On education, Hasina said Bangladesh has made 'remarkable progress' in primary school enrolment.
“About 98 percent of school going children are enrolled. Primary school students are supported by stipend, about 23 million students have been brought under various stipend and scholarship programs.”
Here, the MICS-2019 data also says that one in five children do not complete primary school. Nearly half of children do not have a birth registration. Over 100,000 children are in institutional care and lack family support. One in every two girls is made to marry while still a child. Untold millions of children live on the streets.
"Social workers reach deep into communities where children need them the most. I congratulate the government of Bangladesh for this dramatic increase in the number of social workers to help more children to benefit from critical professional care," said Sheldon Yett, UNICEF representative to Bangladesh.
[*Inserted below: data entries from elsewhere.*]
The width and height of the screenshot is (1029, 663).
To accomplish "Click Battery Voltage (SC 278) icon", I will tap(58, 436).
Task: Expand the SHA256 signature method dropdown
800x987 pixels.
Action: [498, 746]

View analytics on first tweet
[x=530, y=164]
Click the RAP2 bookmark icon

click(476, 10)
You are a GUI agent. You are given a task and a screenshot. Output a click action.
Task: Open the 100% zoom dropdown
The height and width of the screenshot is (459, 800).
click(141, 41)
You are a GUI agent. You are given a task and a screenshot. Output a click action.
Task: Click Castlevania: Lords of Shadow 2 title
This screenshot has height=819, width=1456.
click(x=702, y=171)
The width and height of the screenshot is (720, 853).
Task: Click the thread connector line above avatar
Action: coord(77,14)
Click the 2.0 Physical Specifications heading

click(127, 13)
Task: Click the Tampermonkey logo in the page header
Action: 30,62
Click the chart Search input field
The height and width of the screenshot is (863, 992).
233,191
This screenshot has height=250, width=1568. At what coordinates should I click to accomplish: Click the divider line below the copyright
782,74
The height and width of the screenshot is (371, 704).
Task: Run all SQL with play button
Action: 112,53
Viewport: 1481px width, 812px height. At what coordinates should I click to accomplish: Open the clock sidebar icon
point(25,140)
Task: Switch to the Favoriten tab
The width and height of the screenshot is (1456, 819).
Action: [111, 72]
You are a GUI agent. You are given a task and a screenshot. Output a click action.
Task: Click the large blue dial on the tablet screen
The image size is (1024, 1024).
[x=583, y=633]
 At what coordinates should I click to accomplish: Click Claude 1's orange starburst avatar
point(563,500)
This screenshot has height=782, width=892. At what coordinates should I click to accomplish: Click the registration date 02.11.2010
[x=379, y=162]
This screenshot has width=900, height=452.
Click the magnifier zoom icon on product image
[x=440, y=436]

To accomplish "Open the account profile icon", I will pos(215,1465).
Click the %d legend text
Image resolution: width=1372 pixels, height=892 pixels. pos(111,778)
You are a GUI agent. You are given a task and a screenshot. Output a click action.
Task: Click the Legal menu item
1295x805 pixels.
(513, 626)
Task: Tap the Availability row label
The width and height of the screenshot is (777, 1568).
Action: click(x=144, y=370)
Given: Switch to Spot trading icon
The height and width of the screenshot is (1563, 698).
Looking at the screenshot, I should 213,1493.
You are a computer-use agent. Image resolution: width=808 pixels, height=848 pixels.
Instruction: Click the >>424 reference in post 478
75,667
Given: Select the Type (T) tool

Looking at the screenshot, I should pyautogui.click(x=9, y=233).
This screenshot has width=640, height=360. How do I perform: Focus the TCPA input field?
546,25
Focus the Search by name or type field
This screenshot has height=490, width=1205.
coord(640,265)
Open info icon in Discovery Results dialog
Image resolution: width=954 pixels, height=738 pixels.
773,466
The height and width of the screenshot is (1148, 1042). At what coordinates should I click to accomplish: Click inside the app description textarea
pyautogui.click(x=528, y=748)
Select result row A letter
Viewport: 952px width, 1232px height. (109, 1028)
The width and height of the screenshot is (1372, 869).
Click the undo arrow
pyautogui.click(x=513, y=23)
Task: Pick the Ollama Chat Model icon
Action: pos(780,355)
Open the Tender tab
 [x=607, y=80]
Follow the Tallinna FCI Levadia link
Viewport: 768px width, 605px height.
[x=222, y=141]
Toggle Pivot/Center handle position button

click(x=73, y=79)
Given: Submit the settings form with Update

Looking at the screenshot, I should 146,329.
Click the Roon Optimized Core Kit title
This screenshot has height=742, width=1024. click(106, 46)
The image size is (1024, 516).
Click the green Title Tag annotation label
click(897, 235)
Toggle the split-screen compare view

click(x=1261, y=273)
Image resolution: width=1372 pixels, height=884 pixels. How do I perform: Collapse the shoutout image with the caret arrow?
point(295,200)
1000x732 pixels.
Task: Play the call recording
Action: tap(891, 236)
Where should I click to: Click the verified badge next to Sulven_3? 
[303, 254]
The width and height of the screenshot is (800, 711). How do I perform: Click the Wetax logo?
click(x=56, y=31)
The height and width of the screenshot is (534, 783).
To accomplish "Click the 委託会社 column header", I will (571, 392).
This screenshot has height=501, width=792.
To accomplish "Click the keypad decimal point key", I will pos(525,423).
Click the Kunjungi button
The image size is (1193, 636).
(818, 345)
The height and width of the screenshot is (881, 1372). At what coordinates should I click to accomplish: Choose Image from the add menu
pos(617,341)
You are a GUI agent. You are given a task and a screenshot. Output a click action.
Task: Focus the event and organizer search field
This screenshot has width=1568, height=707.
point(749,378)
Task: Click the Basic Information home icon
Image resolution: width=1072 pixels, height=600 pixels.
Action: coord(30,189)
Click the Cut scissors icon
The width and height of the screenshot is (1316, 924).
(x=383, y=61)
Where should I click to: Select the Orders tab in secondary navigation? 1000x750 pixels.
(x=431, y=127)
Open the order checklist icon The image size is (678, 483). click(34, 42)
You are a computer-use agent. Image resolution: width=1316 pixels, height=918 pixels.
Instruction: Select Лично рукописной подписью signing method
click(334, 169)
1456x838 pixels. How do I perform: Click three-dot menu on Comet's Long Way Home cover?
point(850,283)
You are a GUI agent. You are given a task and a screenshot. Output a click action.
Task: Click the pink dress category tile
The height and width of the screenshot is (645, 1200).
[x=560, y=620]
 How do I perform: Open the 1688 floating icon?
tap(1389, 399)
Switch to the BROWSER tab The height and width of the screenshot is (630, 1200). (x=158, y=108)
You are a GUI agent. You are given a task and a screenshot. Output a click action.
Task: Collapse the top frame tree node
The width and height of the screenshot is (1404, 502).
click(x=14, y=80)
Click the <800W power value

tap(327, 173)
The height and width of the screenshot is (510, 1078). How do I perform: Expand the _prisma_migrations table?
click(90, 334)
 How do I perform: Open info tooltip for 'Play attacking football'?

Ambassador Charles Whiteley, the head of the EU delegation to Bangladesh, said: "Children hold a significant potential to accelerate Bangladesh's development. Our event today is a unique opportunity towards ensuring children are protected from violence, abuse and exploitation, in particular the most vulnerable children and children with disabilities. The EU remains committed to supporting the government to strengthen child protection systems in Bangladesh.”
Saima Wazed, the chairperson of Shuchona Foundation and advisor to the WHO director-general on mental health and autism, gave the keynote presentation at the event.
“Every child has potential, every child can contribute to the society. We just have to create that environment for them,” she said.